Copy out the entries exactly, and wherever a picture appears, leave it out.

┄┄┄┄┄┄┄┄┄┄

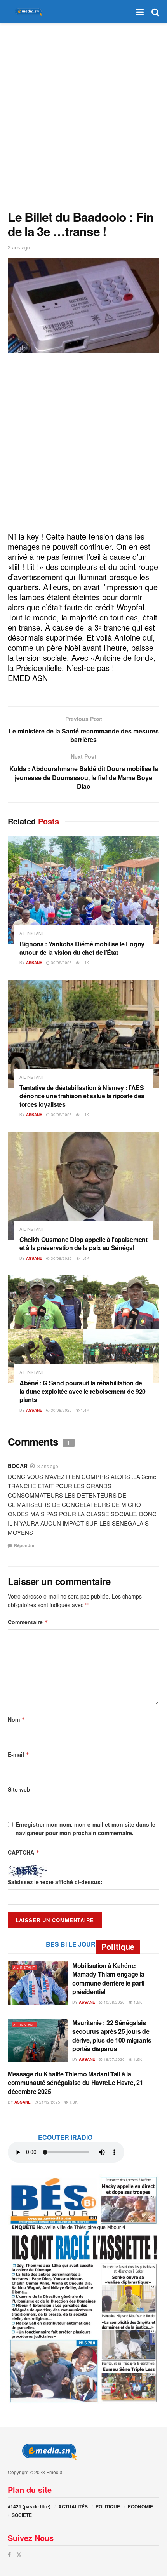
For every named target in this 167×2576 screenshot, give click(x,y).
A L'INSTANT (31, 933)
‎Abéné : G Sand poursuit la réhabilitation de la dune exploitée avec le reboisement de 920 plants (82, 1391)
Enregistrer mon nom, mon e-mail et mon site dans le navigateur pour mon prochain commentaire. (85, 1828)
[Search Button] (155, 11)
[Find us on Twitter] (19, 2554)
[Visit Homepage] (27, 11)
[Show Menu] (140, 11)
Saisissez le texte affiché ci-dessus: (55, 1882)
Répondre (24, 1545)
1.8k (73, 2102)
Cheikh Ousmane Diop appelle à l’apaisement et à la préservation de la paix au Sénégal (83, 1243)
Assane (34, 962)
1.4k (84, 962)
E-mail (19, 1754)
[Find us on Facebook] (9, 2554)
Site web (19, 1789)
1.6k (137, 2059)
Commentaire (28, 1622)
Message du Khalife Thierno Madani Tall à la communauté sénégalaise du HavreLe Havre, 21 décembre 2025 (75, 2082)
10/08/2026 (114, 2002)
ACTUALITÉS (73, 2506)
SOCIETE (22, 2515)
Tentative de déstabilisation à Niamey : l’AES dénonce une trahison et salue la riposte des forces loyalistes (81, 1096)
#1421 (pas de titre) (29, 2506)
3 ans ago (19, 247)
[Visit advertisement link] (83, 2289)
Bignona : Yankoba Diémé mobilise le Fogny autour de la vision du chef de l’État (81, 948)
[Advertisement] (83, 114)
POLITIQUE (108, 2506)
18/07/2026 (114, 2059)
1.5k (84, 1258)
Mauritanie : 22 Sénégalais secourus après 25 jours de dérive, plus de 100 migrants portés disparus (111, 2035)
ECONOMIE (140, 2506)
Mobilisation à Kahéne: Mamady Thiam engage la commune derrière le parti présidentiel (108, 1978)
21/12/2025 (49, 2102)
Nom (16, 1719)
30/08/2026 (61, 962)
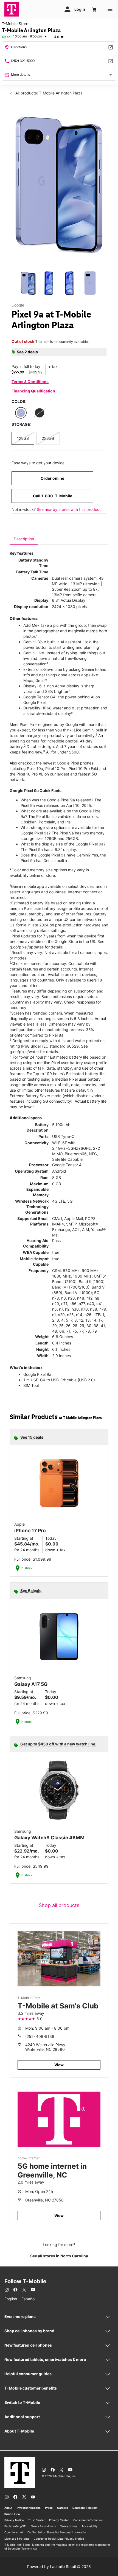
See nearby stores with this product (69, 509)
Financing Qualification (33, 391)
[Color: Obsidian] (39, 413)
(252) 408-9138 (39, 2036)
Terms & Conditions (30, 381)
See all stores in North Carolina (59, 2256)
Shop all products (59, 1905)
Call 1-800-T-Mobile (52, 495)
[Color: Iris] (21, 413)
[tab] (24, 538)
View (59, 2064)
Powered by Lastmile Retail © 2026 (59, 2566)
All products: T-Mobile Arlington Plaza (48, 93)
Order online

┄┄┄┄┄┄┄┄┄┄

• _OUTPUT OF THE EXERCISE_
For every named target in this 167×2576 screenshot, give click(x,y).
A L'INSTANT (31, 933)
‎Abéné : G Sand poursuit la réhabilitation de la dune exploitée avec le reboisement de 920 plants (82, 1391)
Enregistrer mon nom, mon e-mail et mon site dans le navigateur pour mon prochain commentaire. (85, 1828)
[Search Button] (155, 11)
[Find us on Twitter] (19, 2554)
[Visit Homepage] (27, 11)
[Show Menu] (140, 11)
Saisissez le texte affiché ci-dessus: (55, 1882)
Répondre (24, 1545)
1.8k (73, 2102)
Cheikh Ousmane Diop appelle à l’apaisement et à la préservation de la paix au Sénégal (83, 1243)
Assane (34, 962)
1.4k (84, 962)
E-mail (19, 1754)
[Find us on Facebook] (9, 2554)
Site web (19, 1789)
1.6k (137, 2059)
Commentaire (28, 1622)
Message du Khalife Thierno Madani Tall à la communauté sénégalaise du HavreLe Havre, 21 décembre 2025 (75, 2082)
10/08/2026 (114, 2002)
ACTUALITÉS (73, 2506)
SOCIETE (22, 2515)
Tentative de déstabilisation à Niamey : l’AES dénonce une trahison et salue la riposte des forces loyalistes (81, 1096)
#1421 (pas de titre) (29, 2506)
3 ans ago (19, 247)
[Visit advertisement link] (83, 2289)
Bignona : Yankoba Diémé mobilise le Fogny autour de la vision du chef de l’État (81, 948)
[Advertisement] (83, 114)
POLITIQUE (108, 2506)
18/07/2026 (114, 2059)
1.5k (84, 1258)
Mauritanie : 22 Sénégalais secourus après 25 jours de dérive, plus de 100 migrants portés disparus (111, 2035)
ECONOMIE (140, 2506)
Mobilisation à Kahéne: Mamady Thiam engage la commune derrière le parti présidentiel (108, 1978)
21/12/2025 (49, 2102)
Nom (16, 1719)
30/08/2026 (61, 962)
See nearby stores with this product (69, 509)
Financing Qualification (33, 391)
[Color: Obsidian] (39, 413)
(252) 408-9138 (39, 2036)
Terms & Conditions (30, 381)
See all stores in North Carolina (59, 2256)
Shop all products (59, 1905)
Call 1-800-T-Mobile (52, 495)
[Color: Iris] (21, 413)
[tab] (24, 538)
View (59, 2064)
Powered by Lastmile Retail © 2026 (59, 2566)
All products: T-Mobile Arlington Plaza (48, 93)
Order online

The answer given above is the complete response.